Eglises d'Asie

Les critiques se multiplient concernant le dialogue entamé entre la hiérarchie chrétienne et les dirigeants du nationalisme hindou

Publié le 18/03/2010




Les entretiens engagés depuis quelque temps entre dirigeants chrétiens au plus haut niveau et responsables de l’Association nationaliste hindoue, le Rashtriya Swayamsevak Sangh (Corps national des volontaires, RSS), continuent de susciter des remous aussi bien dans la hiérarchie catholique indienne que dans son laïcat, tous deux divisés sur ce problème. La quatrième série d’entretiens a eu lieu au mois de novembre au Kerala (1) avec l’absence remarquée de hautes personnalités appartenant aux Eglises de rites syro-malabar et latin. Depuis, des appréciations contradictoires sur cette rencontre ont été livrées à l’opinion publique par la voie d’articles de presse ou de communiqués publics.

Dès le début, le président de la Conférence des évêques catholiques de l’Inde, qui était à la tête de la délégation chrétienne, n’a cessé d’affirmer qu’un tel dialogue pouvait contribuer à apporter la paix entre les deux communautés. C’est aussi l’avis de l’instigateur principal de ces entretiens, John Joseph, une personnalité chrétienne contestée, membre de la Commission nationale des minorités, qui a servi d’intermédiaire entre les deux parties. Il est persuadé que l’on doit poursuivre ce genre de rencontres, en dépit des critiques et du scepticisme qu’elles ont soulevés jusqu’ici dans les milieux catholiques.

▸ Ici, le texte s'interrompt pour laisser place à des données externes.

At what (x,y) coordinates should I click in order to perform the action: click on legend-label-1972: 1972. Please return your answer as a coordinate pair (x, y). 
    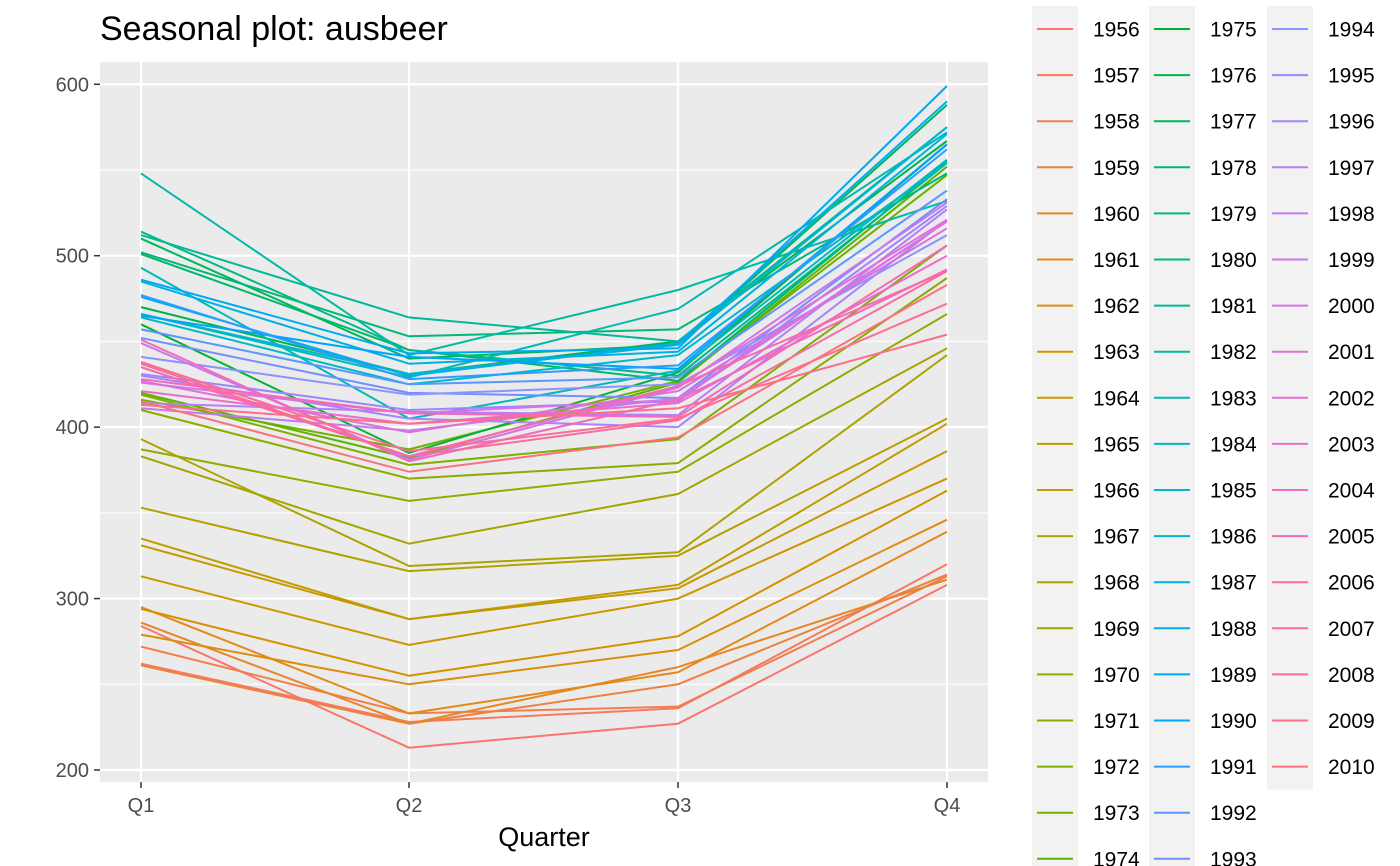
    Looking at the image, I should click on (1116, 768).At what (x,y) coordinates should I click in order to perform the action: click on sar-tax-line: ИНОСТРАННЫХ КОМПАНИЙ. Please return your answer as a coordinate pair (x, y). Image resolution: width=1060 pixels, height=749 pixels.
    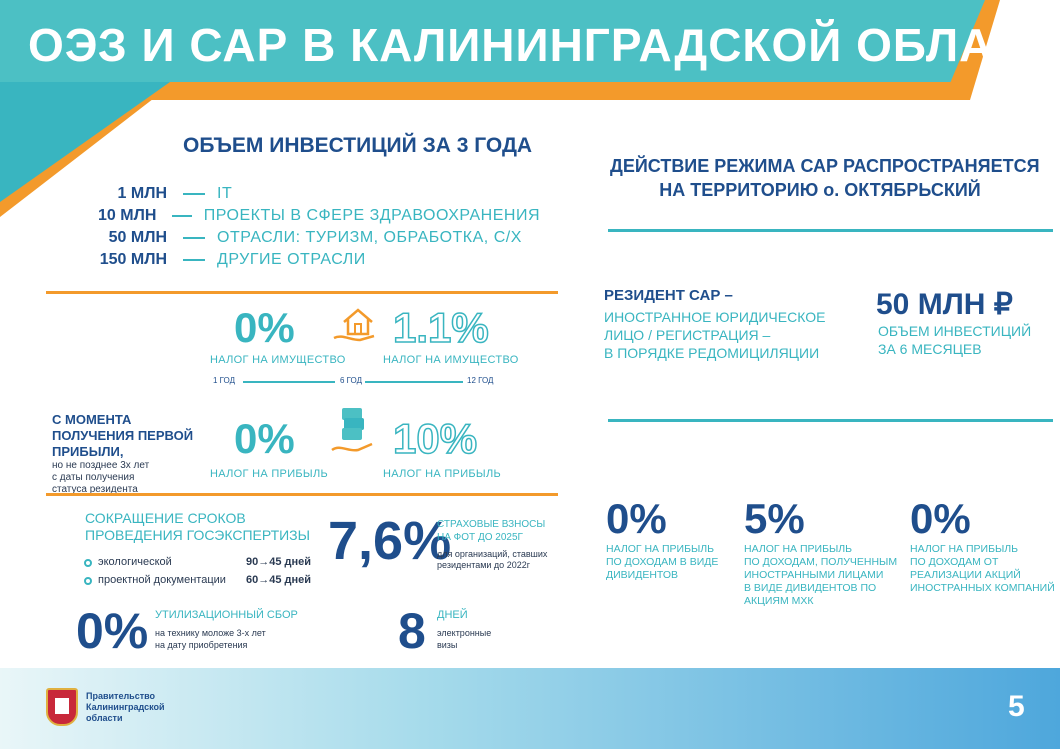
    Looking at the image, I should click on (982, 588).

Cependant, depuis la dernière rencontre, beaucoup de dirigeants chrétiens, y compris le porte-parole de l’Eglise syro-malabare, ont exprimé leur mécontentement de constater que le principal responsable de la Conférence épiscopale n’ait pas sollicité l’opinion des autres dirigeants d’Eglise avant de s’engager dans ce dialogue. Le P. Paul Thelakat, au nom de l’Eglise syro-malabare, qui est la plus importante des deux Eglises catholiques de rite oriental en Inde et compte près de 3,5 millions des 6 millions de chrétiens du Kerala, a eu une réaction particulièrement vigoureuse. Dans un communiqué de presse publié le 27 novembre, il a déclaré que le synode de son Eglise n’avait reçu aucune notification officielle concernant la rencontre et le dialogue avec le RSS. Il a ajouté qu’une discussion aurait dû avoir lieu au sein de l’Eglise sur l’utilité de tels échanges. Les déclarations de Mgr Daniel Acharuparambil, archevêque de Verapoly, dirigeant de l’Eglise de rite latin au Kerala, qui s’est abstenu de participer aux entretiens de novembre, sont empreintes du même scepticisme. Il ne voit, a-t-il dit, aucun mérite à participer à un dialogue avec le RSS, car celui-ci est dépourvu de tout sérieux. Selon lui, avant de s’engager dans ces échanges, la Conférence épiscopale, comme toute autre groupe chrétien en Inde, aurait dû convoquer une réunion préparatoire chargée de déterminer l’objet du dialogue et la manière dont il devrait se poursuivre.

A la mi-décembre, ce fut le tour de Mgr Gregory Karotemprel, de Rajkot, de publier un article sur ce sujet en première page de l’hebdomadaire catholique Sathyadeepam ( Lumière de la Vérité’). Il y qualifiait les entretiens d’“inefficaces et inutiles”. L’évêque syro-malabar affirmait aussi que les diocèses de mission, comme le sien, étaient totalement sceptiques sur les chances de réussite de telles rencontres. Il a incité le président de la Conférence épiscopale à ne pas tomber dans le piège de ce faux dialogue à deux. Selon quelques membres de la hiérarchie syro-malabare qui ont tenu à garder l’anonymat, seuls deux hommes étaient actifs dans ces entretiens : John Joseph, l’intermédiaire du gouvernement, et le président de la Conférence épiscopale, Mgr Baselios.

Ce dernier, dans des déclarations à l’agence Ucanews, s’est déclaré persuadé qu’il n’existe aucune différence d’opinion dans l’Eglise au sujet du dialogue avec les dirigeants nationalistes hindous. Il a également énoncé son intention de faire participer tous les éléments de l’Eglise au dialogue en cours.